Autograph letter signed by Pierre Louÿs, addressed to Georges Louis. 61 lines on four pages written in violet ink on a double folio, envelope included.
Letter addressed to his brother Georges Louis with whom Pierre Louÿs maintained a very intimate relationship and whom he considered as his own father.
The question of Pierre Louÿs's real paternal identity still fascinates biographers today: "His father, Pierre Philippe Louis, [...] had married in 1842 Jeanne Constance Blanchin, who died ten years later after bearing him two children, Lucie and Georges. In 1855, he remarried Claire Céline Maldan, and from this union was born, in 1857, a son, Paul; then, in 1870, our writer, who received the first names Pierre Félix. This late birth, the differences in character between father and son, the former's disaffection toward the latter, the profound intimacy that always reigned between Louÿs and his brother Georges, all of this has led certain biographers and critics to suspect that the latter was in reality the writer's father. The exceptionally intimate and constant relationship that Pierre and Georges maintained between them throughout their lives could be an argument in this direction. Of course, no irrefutable proof has been discovered, and none probably ever will be. Nevertheless, certain letters [...] are quite troubling. In 1895, for example, Louÿs writes seriously to his brother that he knows the answer to 'the most poignant question' he could ask him, a question he has had 'on his lips for ten years.' The following year, at the height of Aphrodite's triumph, he thanks Georges effusively and ends his letter with this sentence: 'Not one of my friends has a FATHER who is to him what you are to me.' Arguing from the close intimacy between Georges and Claire Céline during the year 1870, and from the jealousy that the father never ceased to show toward his younger son, Claude Farrère did not hesitate to conclude in favor of Georges Louis. And what to think of this dedication by Louÿs to his brother on a Japan paper copy of the first edition of Pausole: To Georges, his eldest son / Pierre." (Jean-Paul Goujon, Pierre Louÿs)
++++++++
Tasks and exercises =>
(1) For the letter description, state whether each of the following agrees with the text: (a) the letter is written in violet ink; (b) Georges Louis was the son of Claire Céline Maldan; (c) Claude Farrère concluded that Georges Louis was the writer's father. Answer each with yes or no and quote the deciding words.
(2) Supply the passage that would follow the end of the letter description about Pierre Louÿs.

Data extract =>
++++++++
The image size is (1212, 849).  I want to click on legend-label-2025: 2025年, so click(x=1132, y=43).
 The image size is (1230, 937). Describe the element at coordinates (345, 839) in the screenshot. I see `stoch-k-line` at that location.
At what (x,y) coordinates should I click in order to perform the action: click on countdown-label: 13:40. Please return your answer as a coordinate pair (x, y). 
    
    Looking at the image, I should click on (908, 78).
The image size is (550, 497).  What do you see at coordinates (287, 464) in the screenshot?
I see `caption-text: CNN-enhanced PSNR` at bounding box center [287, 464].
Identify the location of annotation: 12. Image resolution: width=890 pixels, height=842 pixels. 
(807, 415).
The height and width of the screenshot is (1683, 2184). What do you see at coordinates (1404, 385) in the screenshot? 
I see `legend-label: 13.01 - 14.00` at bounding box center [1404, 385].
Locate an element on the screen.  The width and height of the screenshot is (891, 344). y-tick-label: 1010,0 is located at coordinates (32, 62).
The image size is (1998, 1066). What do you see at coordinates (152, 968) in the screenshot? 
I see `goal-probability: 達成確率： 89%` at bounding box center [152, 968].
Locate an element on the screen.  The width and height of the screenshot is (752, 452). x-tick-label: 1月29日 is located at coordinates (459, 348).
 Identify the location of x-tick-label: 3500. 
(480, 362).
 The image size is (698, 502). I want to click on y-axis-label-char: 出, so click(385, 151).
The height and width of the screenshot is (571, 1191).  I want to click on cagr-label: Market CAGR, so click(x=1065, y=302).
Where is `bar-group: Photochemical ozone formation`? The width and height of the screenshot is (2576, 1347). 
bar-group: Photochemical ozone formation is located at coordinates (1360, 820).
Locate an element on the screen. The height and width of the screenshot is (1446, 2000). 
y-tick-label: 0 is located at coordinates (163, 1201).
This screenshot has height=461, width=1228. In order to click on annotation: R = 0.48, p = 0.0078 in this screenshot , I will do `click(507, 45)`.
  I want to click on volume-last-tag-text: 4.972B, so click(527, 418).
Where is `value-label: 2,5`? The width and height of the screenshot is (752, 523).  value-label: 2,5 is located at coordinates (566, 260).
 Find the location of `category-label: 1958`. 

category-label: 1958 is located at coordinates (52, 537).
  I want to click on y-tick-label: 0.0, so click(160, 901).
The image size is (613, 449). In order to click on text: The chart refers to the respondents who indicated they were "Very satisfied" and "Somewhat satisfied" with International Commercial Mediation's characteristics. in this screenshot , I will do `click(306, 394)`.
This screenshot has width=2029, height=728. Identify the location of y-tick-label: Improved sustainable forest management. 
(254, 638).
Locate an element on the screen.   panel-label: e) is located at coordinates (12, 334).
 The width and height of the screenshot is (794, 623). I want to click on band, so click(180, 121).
++++++++
Results =>
(1)
(a) Yes: "written in violet ink on a double folio"
(b) No: "had married in 1842 Jeanne Constance Blanchin, who died ten years later after bearing him two children, Lucie and Georges"
(c) Yes: "Claude Farrère did not hesitate to conclude in favor of Georges Louis"

(2)
Pierre Louÿs is positively surprised by the beauty of the Vincennes woods, of which he knew only one part, Lake Daumesnil, which he detests: "I knew only Lake Daumesnil from the Woods, a sort of dump even filthier than the Bois de Boulogne, full of greasy paper, bottle bottoms, chicken bones, girls in the grass. But on the other side of the polygon everything changes; there is another Vincennes woods, beautiful as la Muette, and equally grand in appearance...", which incites him to settle very nearby: "The house I have in view is situated in Vincennes itself, avenue Marigny. From its door to the Metropolitan station = 10 minutes. From this station to Concorde = 16 minutes, total journey = 26 minutes... No, it really is a charming and suitable place of residence."
Henceforth, the only impediment to his move to Vincennes is of a pecuniary nature: "Regarding the house I am considering, the agency responded: 7000 monsieur, but the owners... I am sure you could have that for 4000. I might offer 3000, not a penny more."